Den Rechtsruck auch in den Betrieben stoppen

Von Gerhard Klas | 16.10.2025

„Betriebsräte im Visier – Arbeitsunrecht stoppen, demokratische Gegenmacht stärken“ – unter diesem Motto trafen sich am 11. Oktober knapp achtzig Gewerkschaftsaktive und Betriebsrät:innen von IGM, ver.di, EVG und IGBCE im Mannheimer Gewerkschaftshaus zur 12.Bundeskonferenz. Der gesellschaftliche Rechtsruck, der sich auch auf die Arbeitswelt auswirkt – von rechten Betriebsratslisten bis hin zum staatlichen Angriff auf den 8-Stunden-Tag –, war Thema.

Die Durchsetzung eines „Rechts des Stärkeren“ werde zur menschenverachtenden Normalität, heißt es in der Entschließung der Konferenz. „Vor diesem Hintergrund verstärken sich die Attacken von Firmenleitungen nicht nur auf demokratische Interessenvertretungen wie Betriebs- oder Personalräte, sondern auch auf die gewerkschaftliche Organisierung in der Arbeitswelt.“

Dem Rechtsruck zum Trotz präsentierten sich auf der Mannheimer Konferenz direkt zu Beginn acht Kolleg:innen von Nora Systems, dem Weltmarktführer für PVC-freie Bodenbeläge aus Weinheim. Sie stehen für ein gewerkschaftliches und betriebliches Erfolgsmodell, in dem es keinen Platz für bekennende Rechtsextreme und Union Busting gibt.

Vorzeigebetrieb Nora Systems

Früher hat die Geschäftsführung die Belegschaft terrorisiert, sie wollte Betriebsräte mit Hilfe von Verdachtskündigungen und anderen Schikanen rausekeln. Doch seit 2022 haben gewerkschaftliche Kolleg:innen in dem Mitbestimmungs-Gremium die Mehrheit. Sie trainieren und fördern sich gegenseitig, wollen die Hierarchien zwischen BR-Vorstand und einfachen Mitgliedern so flach wie möglich halten. Und das auch der Geschäftsführung vermitteln: Wenn ihr einen angreift, greift ihr alle an.

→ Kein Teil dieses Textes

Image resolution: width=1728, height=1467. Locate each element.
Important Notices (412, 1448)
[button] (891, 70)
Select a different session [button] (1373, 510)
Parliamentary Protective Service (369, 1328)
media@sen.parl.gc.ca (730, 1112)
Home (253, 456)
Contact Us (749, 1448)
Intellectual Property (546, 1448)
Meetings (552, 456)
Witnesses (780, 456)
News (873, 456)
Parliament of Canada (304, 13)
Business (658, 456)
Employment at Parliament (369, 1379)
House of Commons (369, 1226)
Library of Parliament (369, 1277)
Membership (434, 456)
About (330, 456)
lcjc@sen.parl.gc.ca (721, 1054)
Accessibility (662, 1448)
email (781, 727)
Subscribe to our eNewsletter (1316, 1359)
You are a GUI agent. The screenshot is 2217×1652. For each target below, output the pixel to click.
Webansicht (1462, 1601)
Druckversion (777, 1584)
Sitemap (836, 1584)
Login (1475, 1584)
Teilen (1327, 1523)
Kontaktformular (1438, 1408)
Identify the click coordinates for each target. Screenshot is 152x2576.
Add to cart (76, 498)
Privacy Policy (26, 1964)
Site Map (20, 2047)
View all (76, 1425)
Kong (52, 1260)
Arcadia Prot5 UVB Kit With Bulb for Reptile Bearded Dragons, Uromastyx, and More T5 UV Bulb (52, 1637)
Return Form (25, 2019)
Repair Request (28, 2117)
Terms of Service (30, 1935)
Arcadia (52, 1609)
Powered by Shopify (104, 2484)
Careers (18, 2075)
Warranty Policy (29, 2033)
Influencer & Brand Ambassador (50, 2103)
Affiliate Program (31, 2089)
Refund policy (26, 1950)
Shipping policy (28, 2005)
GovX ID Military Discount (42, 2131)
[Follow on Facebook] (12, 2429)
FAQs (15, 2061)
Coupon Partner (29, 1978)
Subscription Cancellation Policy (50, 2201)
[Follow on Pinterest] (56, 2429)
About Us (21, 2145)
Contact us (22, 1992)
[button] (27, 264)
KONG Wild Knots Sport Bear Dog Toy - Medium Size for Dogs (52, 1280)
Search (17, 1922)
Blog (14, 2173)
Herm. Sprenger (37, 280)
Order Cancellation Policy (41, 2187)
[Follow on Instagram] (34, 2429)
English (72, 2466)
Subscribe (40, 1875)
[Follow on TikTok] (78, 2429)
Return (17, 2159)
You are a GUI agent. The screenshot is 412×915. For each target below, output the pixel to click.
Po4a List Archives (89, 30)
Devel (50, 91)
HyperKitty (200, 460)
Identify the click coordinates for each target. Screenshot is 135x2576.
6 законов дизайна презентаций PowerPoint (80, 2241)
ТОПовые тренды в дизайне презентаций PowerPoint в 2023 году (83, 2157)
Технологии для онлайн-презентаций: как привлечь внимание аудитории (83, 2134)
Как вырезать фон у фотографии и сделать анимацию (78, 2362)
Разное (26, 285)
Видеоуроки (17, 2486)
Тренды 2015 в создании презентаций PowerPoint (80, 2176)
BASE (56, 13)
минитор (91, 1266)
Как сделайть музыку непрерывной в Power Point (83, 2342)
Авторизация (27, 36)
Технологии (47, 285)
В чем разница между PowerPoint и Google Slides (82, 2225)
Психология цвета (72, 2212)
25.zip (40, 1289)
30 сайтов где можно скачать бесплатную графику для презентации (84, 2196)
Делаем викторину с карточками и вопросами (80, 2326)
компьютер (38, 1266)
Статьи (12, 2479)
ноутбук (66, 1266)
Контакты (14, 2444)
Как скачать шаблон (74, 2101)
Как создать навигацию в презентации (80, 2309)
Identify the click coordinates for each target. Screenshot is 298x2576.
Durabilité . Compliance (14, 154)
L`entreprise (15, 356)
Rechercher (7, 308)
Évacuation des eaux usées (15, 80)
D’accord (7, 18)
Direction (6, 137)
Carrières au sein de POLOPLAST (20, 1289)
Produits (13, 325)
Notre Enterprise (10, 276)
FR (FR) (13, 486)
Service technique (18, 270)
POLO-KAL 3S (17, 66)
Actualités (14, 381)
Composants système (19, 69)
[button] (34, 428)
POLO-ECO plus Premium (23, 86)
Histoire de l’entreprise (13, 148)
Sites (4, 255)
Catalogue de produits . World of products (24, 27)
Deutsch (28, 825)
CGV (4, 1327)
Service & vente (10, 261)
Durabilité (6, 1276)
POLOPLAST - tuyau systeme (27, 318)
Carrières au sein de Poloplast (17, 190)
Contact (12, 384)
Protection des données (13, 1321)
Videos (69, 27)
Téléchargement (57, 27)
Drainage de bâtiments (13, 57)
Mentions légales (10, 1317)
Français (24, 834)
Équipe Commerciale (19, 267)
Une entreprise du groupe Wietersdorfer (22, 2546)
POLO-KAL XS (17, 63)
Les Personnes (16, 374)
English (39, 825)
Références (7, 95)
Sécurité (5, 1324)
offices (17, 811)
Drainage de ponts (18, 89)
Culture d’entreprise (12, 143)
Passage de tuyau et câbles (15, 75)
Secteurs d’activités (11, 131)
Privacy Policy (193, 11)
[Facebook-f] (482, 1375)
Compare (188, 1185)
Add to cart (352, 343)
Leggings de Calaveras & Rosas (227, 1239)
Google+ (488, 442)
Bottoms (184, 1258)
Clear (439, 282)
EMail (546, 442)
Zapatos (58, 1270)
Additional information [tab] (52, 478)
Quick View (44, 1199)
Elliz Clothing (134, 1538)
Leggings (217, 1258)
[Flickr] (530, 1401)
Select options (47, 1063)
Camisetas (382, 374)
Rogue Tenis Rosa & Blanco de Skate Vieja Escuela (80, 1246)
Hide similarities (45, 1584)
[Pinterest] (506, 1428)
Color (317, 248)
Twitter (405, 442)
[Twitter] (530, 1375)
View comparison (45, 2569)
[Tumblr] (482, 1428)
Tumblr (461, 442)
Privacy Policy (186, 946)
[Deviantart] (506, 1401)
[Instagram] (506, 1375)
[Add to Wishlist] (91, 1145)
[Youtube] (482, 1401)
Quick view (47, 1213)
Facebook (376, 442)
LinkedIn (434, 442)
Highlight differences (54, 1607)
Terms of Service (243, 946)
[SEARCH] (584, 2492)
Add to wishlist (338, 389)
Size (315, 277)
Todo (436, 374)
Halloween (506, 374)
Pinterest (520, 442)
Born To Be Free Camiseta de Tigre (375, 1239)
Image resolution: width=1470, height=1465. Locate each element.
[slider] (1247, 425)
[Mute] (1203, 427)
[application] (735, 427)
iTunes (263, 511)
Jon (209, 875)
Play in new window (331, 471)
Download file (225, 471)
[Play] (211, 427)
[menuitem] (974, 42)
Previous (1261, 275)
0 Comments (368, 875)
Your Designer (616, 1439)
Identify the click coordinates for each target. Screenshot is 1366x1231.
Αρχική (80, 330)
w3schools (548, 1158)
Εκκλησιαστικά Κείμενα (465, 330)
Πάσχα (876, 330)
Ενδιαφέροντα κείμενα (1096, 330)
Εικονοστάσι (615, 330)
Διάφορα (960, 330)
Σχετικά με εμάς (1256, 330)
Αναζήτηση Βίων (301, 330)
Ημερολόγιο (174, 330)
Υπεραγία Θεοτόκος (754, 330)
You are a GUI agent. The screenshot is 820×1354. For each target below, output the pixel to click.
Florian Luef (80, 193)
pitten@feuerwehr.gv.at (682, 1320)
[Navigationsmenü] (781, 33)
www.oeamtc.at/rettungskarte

Die beiden Vorsitzenden des 13köpfigen Gremiums lehnen auch viele Privilegien ab, die mit einem solchen Amt einhergehen: zum Beispiel ihre Autos auf dem Parkplatz der Geschäftsführung zu parken – sie nehmen wie alle anderen den langen Weg vom einfachen Mitarbeiterparkplatz. Auch die Softdrinks, die von der Geschäftsleitung dem Betriebsratsbüro spendiert werden, wollen sie nicht haben, solange die Kolleg:innen in der Produktion nur Wasser angeboten bekommen. Firmenjubiläen werden jetzt für alle mit gleichem Budget ausgerichtet – früher gab es eklatante Unterschiede: Brötchen für Jubilare aus der Produktion, Spitzenküche für Vertriebsleiter.

Leiharbeit gibt es nicht mehr, und alle Azubis werden übernommen. Achtzig Teilzeit-Kolleg:innen können jetzt auf eigenen Wunsch Vollzeit arbeiten. Früher hatte der Betriebsrat regelmäßig Kündigungen abgenickt – das ist heute vorbei: Grundsätzlich widersprechen sie jeder Kündigung. Mit einer Ausnahme, bei der sie sich mit der Personalabteilung einig waren: im Fall eines Kollegen, der seine Handschuhe mit der Aufschrift „Adolf“ und mit Hakenkreuzen bemalt hatte.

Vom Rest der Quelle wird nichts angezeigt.